Recommendation System Features
Model (Custom Matching-based Model)
- News articles -> Embedding in vector space
- Average of vectors from the M most recently viewed news articles -> User vector
- Each time a new article is clicked, remove the oldest article, add the new article's vector, and recompute the average
- Sort and recommend articles by density around the user's vector as a score
- This is the core and the detailed scoring is proprietary
- Scores are configured to decay over time
- Previously viewed articles are also decayed
Known Issues
Functional Verification
- Limited data in development environments
- Difficult to verify list comprehensiveness due to personalization
Offline Experiments
- A/B testing for parameter tuning is difficult
- Does not necessarily match online experiments
Handling Transitions
- Tends to rely on click-based recommendations, but would also like to recommend based on article viewing transitions
- Practical implementation requires careful data structure design
References
Instagram
- A system involving Facebook AI
Recommendation System Features
User Account Embedding
-
Uses content information liked by user accounts to embed account IDs like Word2vec
-
Distance is calculated using cosine distance or dot product

-
Uses FAISS, developed by Facebook, for nearest neighbor search
-
Trains a classifier to predict the topic set of an account using this embedding
- Narrows down the content presented to the account
Ranking Model
- The ranking model uses a small model distilled (approximated) from a large model
- Trained to optimize nDCG loss
Candidate Generation
- Finds similar accounts using embeddings of accounts the user liked or saved, then finds media posted/engaged by those accounts
- Identifies thousands of candidates and narrows down to 500 for the next stage
Ranking Candidates
-
A small model approximating two other models narrows from 500 to 150 candidates using minimal features
-
A lightweight NN using full dense features narrows from 150 to 50 candidates
-
A NN using all features narrows to 25 candidates

-
The NN predicts positive and negative behaviors such as liking, saving, and reducing display, and ultimately determines signal importance through a weighted linear combination for content
- Produces the ranking
-
Simple heuristic rules were added to increase diversity
- Penalize posts from the same author by lowering their rank
- Prevent multiple posts from the same author from appearing
References
Spotify
- Music has far more items than movies
- Content duration is short
- Replay frequency is high
Recommendation System Features
Model (Multi-Armed Bandit)
- Uses the multi-armed bandit framework to balance exploration and exploitation
- Exploitation: Recommend based on previously selected music and podcasts
- Identify and deliver favorite content
- Exploration: Reveal uncertain user responses to unknown content
- Exploitation: Recommend based on previously selected music and podcasts
- Training and inference are completed within the algorithm without requiring A/B tests or randomized experiments
System Development and Monitoring
- Unified model/validation libraries with TensorFlow
- Accelerated model development with Kubeflow
- Alerts at specific thresholds
References
Cookpad
- Recipe recommendation, push notifications, recipe author follow recommendations, search keywords, etc.
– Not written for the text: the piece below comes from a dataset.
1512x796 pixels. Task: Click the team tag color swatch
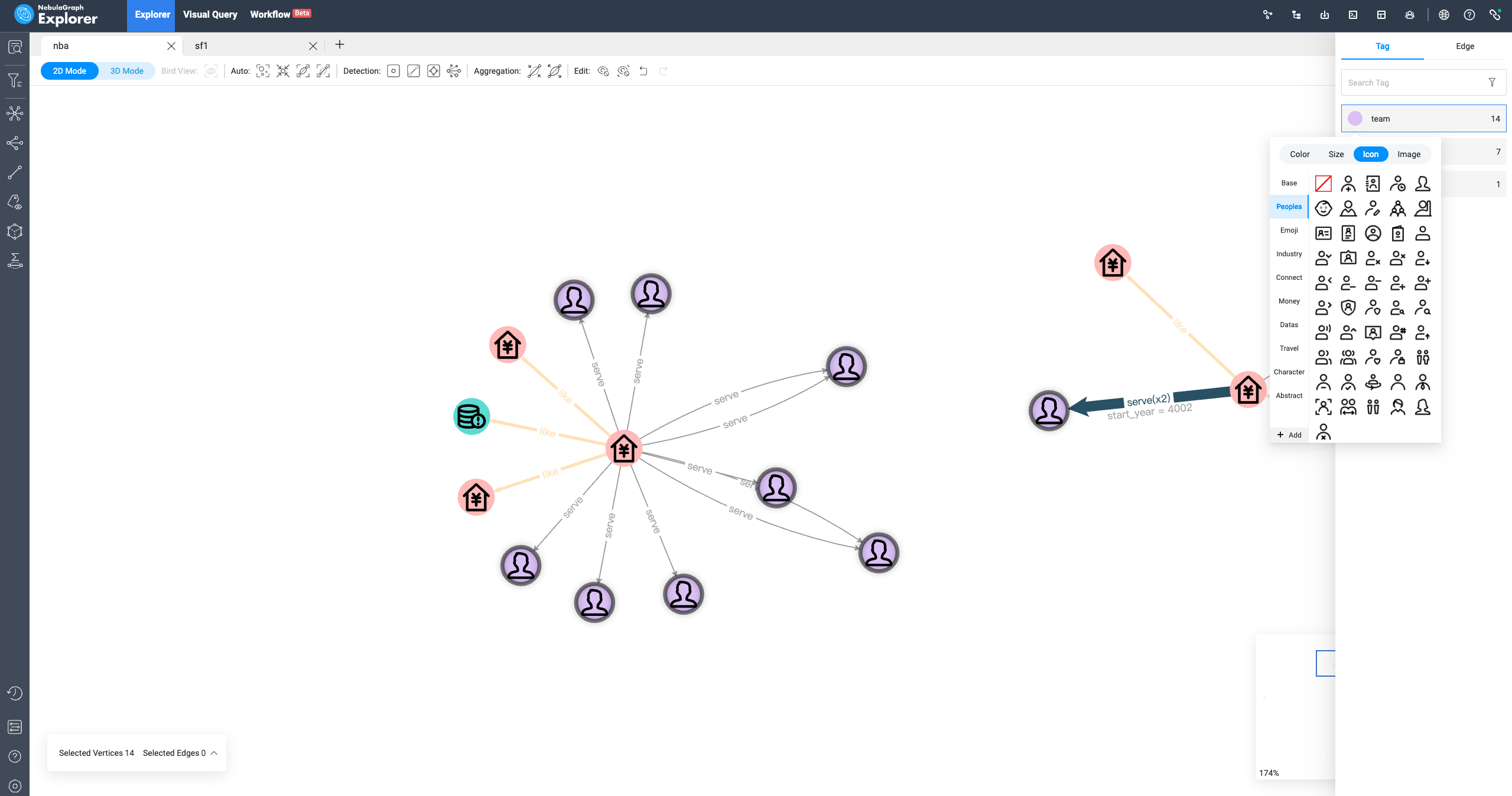1355,118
Recommendation System (Development) Features
KPI Design Aligned with Business Model
- E-commerce sites: revenue, number of purchasers; Ad sites: impressions, click rate, etc. as goal design
- Cookpad-specific considerations
Difficulty of Integrating Recommendation Systems into Existing Systems
- Ease of data acquisition and maintenance
- Large impact = large scope when negative impact occurs
References
Retty
- Restaurant (reviews, reservations, etc.) web and app service
- Pseudo-restaurants, popular restaurant recommendations, extraction of useful reviews and photos
Recommendation System Features
Model (Algorithm Selection)
- Similar restaurants -> Content-based filtering
- Popular restaurants -> Popularity ranking
- Based on past trends -> (Item) Collaborative filtering
- Random recommendations -> Mixed in at a random proportion for evaluation
Presented Information
- Display recommendation reasons for items
- Eliminate distrust (not operator-driven ads)
- Appeal selling points (make appeal points clear)
- Introduce comparison elements (make item comparison easier)
Exploration
- Use of bandit algorithms
- Maximize cumulative reward while probabilistically presenting items
- Use ElasticNet to avoid overfitting
References
ZOZO
- Recommending similar items from images sent by users
Recommendation System Features
Model
- Image -> Object detection -> 512-dimensional feature vector -> Approximate nearest neighbor search
References
Mercari
- Image search
Recommendation System Features
- Image -> Feature vectorization -> Approximate nearest neighbor search
Others
- BigQuery ML
- Recommendation AI